Мы не должны были так жить! | страница 116
Переговоры в штабе протекали без особых трудностей, потому что имелась налицо естественная демаркационная линия – река Разиновская. Однако эти деловые разговоры то и дело перемежались политическими, на которые нас вызывали сами германские офицеры, а за обедом политическая беседа развернулась вовсю. Я, разыгрывая из себя наивного, удивлялся тому, как этот превосходный обед в офицерском собрании вяжется с голодом, царящим в Германии. И когда нам разъяснили, что, конечно, солдаты получают другой обед, мы попросили, чтобы нас питали с ними, потому что в Красной армии командиры и красноармейцы питаются одинаково. Это наше заявление, равно как и высказанное мной убеждение, что революция – вещь заразительная, и что в Германии народ прогонит кайзера точно так же, как народ прогнал в России царя, крайне не понравилось господам офицерам. Лицо беседовавшего со мной генерала (кажется, его звали Штейнгардт) все перекосилось. «Этого никогда не будет! Германский народ любит своего кайзера!», произнес он громко, имея в виду прислуживавших за столом денщиков и стоявших в дверях часовых, к которым-то и была обращена наша агитация. Но добряк генерал ошибся. Это подтвердил не только ход дальнейшей истории, но уже тогда говорили об этом лица тех же солдат и ослабление дисциплины, которое мы наблюдали.
Нам отвели ночлег на квартире какого-то купца. К дверям, «для охраны», приставили двух часовых. Однако как только эти двое убедились, что нас никто не слышит, они начали жадно расспрашивать про русскую революцию, и хотели знать когда, по нашему мнению, война окончательно прекратится. Разумеется, я не жалел слов, а товарищ Деев постоянно перебивал меня, просил перевести ему о чем говорят и выражал свое сочувствие жестами. Всю ночь просидели мы так, беседуя за огромным пузатым самоваром. Один из наших часовых оказался рабочим из Хемница (ныне Карл-Маркс-штадт), членом профсоюза, слышал про Либкнехта. И сообщил нам по секрету, что как-то недавно ему попался в руки номер газеты «die Weltrevolution». Это наши красногвардейцы изыскивали способы, чтобы подкидывать ее германцам. Какой это меня наполнило гордостью!

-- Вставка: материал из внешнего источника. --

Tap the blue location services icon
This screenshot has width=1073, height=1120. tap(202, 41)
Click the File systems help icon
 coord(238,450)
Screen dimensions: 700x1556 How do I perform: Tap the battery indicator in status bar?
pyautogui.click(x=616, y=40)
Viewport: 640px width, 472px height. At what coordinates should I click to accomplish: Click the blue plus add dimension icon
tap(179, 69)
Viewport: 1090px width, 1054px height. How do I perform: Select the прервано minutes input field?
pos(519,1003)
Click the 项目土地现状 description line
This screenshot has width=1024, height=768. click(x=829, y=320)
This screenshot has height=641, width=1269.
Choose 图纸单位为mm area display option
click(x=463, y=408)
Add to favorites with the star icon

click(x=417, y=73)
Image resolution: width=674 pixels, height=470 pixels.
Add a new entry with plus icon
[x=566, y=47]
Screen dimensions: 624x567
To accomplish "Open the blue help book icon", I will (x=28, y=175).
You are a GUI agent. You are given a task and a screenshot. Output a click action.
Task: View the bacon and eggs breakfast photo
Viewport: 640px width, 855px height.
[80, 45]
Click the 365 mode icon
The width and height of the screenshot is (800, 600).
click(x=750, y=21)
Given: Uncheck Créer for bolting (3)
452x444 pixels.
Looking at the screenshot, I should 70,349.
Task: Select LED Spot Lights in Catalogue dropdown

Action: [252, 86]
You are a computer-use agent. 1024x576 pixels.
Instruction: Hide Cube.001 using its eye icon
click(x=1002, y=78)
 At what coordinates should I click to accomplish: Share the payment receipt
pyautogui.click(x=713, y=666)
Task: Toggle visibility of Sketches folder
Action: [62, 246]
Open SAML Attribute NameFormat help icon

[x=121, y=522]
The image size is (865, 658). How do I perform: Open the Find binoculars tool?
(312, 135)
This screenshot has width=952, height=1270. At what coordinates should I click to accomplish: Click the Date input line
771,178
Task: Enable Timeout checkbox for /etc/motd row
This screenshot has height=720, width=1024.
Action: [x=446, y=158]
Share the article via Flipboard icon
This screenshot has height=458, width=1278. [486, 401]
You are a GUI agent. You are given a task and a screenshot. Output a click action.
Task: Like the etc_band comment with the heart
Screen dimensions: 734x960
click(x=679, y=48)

А на другой день, когда мы обедали, на этот раз уже в городской комендатуре, и ели солдатский обед, какую-то странную бурду, саксонский Eintopf, солдаты то и дело старались показать нам свою симпатию, корчили рожи за спиной своего начальства, шептали нам вслед, как привет, слово Bolschewisten. Здесь, в Режице, я наблюдал еще одну сцену: под сильным конвоем вели австрийцев и германцев, бежавших из плена, но не для того, чтобы вернуть домой, а на фронт, куда-нибудь во Францию. И тогда я вспомнил пленных из Павлово-Посадского лагеря. Представил, каким холодным душем подействовала бы эта картина на их грезы о возвращении домой.